That brings us down to three instructions and we also do not need the registers for x2 and x3 anymore. In terms of speed, it does not get better than that. It naturally generalizes to polynomials of arbitrary degree. Numerical stability is still not great but at least better than with the naive method.

Kahan's algorithm

When it is applicable, fma is a blessing in terms of numerical accuracy. But often the reasons for a cancellation cannot be pinned down to an expression as simple as \(ab+c\). One pattern that comes up often is computing \(ab-cd\). For example, determinants of \(2\times 2\) matrices, entries of cross products and dot products of vectors with two entries can all be computed in this manner. We have two naive options to implement this with fma:

fma(a, b, -c * d)
fma(-c, d, a * b)

Both take only two instructions. Though, choosing one over the other is tricky. And we still have a multiplication in there. Its result gets rounded prior to the subtraction, so we do not really avoid cancellation.

Kahan's algorithm is a wonderful way to avoid accuracy problems in this situation. I first learned about it in a blog post by Matt Pharr. It goes as follows:

Listing 1: Computes \(ab-cd\) with at most 1.5 ulps of error in the result.

float kahan(float a, float b, float c, float d) {
    float cd = c * d;
    float error = fma(c, d, -cd);
    float result = fma(a, b, -cd);
    return result - error;
}

The line that computes error is key to understanding it. It implements the formula \(cd-cd\), so that value should be zero. In fact, when it is written without fma, it gets optimized away. But in floating-point arithmetic it is not zero. The value of cd has rounding errors. Through fma, we get the difference (rounded to a float) between the exact product and the computed product. Usually, this rounding error would also be present in the end result. In an ingenious move, the last line subtracts this error from the end result, thus making it more accurate.

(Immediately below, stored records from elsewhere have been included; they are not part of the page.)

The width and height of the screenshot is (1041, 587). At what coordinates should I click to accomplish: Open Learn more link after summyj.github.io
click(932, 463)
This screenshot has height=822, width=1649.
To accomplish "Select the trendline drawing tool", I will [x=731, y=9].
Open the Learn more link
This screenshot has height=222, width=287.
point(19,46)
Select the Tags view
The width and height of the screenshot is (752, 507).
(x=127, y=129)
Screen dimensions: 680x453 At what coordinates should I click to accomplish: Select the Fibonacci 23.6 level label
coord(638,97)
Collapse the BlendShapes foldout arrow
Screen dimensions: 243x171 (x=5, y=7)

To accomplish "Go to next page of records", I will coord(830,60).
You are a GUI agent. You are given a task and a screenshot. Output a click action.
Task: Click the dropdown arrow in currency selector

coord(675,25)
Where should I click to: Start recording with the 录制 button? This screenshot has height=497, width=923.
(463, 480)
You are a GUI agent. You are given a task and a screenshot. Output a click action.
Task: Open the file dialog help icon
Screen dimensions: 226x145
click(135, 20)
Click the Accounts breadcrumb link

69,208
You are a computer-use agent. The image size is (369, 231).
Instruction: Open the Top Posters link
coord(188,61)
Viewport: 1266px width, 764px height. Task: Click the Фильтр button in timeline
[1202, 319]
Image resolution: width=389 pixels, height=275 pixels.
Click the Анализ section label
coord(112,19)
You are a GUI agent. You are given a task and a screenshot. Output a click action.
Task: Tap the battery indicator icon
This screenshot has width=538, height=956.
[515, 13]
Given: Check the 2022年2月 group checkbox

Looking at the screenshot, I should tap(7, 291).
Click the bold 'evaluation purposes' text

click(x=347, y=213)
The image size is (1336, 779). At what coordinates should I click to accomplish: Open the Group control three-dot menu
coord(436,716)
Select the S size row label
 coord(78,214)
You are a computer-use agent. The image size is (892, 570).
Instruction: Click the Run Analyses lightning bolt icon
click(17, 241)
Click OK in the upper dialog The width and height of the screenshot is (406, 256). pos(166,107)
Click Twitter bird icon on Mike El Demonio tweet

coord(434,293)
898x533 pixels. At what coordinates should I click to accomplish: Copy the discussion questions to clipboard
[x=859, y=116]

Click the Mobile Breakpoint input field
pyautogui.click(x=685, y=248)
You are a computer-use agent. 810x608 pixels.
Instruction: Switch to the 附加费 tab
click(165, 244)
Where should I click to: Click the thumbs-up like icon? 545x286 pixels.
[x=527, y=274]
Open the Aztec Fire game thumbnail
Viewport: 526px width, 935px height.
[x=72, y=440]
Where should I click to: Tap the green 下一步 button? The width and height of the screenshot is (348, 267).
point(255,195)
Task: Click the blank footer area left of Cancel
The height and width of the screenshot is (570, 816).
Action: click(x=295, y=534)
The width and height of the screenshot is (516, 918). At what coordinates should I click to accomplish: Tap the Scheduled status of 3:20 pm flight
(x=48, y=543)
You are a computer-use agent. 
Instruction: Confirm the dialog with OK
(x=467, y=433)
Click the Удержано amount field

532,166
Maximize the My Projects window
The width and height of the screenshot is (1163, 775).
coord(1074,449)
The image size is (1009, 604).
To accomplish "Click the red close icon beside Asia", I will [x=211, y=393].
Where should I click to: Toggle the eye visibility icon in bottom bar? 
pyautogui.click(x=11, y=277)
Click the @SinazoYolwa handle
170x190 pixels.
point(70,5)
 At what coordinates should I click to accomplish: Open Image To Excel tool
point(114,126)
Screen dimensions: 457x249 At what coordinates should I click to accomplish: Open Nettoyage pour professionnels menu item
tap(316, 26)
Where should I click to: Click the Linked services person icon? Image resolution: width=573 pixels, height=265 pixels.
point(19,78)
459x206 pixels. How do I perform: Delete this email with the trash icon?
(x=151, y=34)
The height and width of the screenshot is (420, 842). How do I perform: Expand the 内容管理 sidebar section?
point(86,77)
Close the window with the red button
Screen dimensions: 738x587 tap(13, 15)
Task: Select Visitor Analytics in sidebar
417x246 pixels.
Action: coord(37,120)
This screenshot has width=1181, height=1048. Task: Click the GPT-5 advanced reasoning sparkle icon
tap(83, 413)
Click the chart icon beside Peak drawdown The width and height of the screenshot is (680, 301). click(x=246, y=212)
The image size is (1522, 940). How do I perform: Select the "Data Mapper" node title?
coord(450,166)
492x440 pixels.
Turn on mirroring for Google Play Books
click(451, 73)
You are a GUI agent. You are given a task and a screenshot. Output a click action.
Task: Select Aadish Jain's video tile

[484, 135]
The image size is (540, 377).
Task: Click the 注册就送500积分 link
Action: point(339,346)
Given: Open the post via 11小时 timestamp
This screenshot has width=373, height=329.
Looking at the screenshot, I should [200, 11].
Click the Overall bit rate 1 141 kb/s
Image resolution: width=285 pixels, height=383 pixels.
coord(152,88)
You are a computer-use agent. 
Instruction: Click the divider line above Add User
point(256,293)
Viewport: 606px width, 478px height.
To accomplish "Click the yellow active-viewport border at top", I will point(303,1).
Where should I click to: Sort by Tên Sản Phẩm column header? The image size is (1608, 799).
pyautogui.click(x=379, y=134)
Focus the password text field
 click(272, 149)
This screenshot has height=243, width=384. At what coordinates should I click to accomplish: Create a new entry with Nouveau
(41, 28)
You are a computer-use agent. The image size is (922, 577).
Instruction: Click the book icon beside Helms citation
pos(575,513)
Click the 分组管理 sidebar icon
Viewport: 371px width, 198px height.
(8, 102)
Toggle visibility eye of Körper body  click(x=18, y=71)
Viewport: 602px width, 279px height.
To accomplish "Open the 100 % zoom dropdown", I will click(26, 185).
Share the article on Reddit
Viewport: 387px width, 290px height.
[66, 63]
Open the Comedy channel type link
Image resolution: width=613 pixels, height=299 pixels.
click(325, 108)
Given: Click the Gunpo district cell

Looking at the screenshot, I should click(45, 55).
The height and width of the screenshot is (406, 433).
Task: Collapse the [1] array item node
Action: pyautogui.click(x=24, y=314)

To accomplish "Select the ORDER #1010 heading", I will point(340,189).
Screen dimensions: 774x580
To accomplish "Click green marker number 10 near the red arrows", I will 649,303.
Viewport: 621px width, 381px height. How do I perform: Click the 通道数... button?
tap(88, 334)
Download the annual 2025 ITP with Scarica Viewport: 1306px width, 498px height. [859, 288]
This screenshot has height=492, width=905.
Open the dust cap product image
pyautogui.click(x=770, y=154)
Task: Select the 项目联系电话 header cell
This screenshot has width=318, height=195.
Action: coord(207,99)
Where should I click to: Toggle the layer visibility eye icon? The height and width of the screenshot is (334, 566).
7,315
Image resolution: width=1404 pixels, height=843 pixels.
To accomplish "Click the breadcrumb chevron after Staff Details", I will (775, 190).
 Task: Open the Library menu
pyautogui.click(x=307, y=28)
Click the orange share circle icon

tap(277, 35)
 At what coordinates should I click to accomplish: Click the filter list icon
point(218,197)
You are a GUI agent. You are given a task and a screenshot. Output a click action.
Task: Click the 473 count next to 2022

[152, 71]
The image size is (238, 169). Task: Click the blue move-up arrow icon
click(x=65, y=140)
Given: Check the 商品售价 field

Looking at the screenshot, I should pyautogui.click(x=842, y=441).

This intuitive explanation does not give us any hard guarantees but the method is thoroughly studied. It is proven that, as long as no underflow or overflow occurs, the error in kahan(a,b,c,d) is at most 1.5 units of least precision (ulps), i.e. three times bigger than the rounding error expected in a single addition [Jeannerod2013]. Cancellation, which could cause arbitrarily many ulps of error as demonstrated above, is no concern at all. This infinite improvement of the worst-case error is accomplished by doubling the instruction count (from two to four).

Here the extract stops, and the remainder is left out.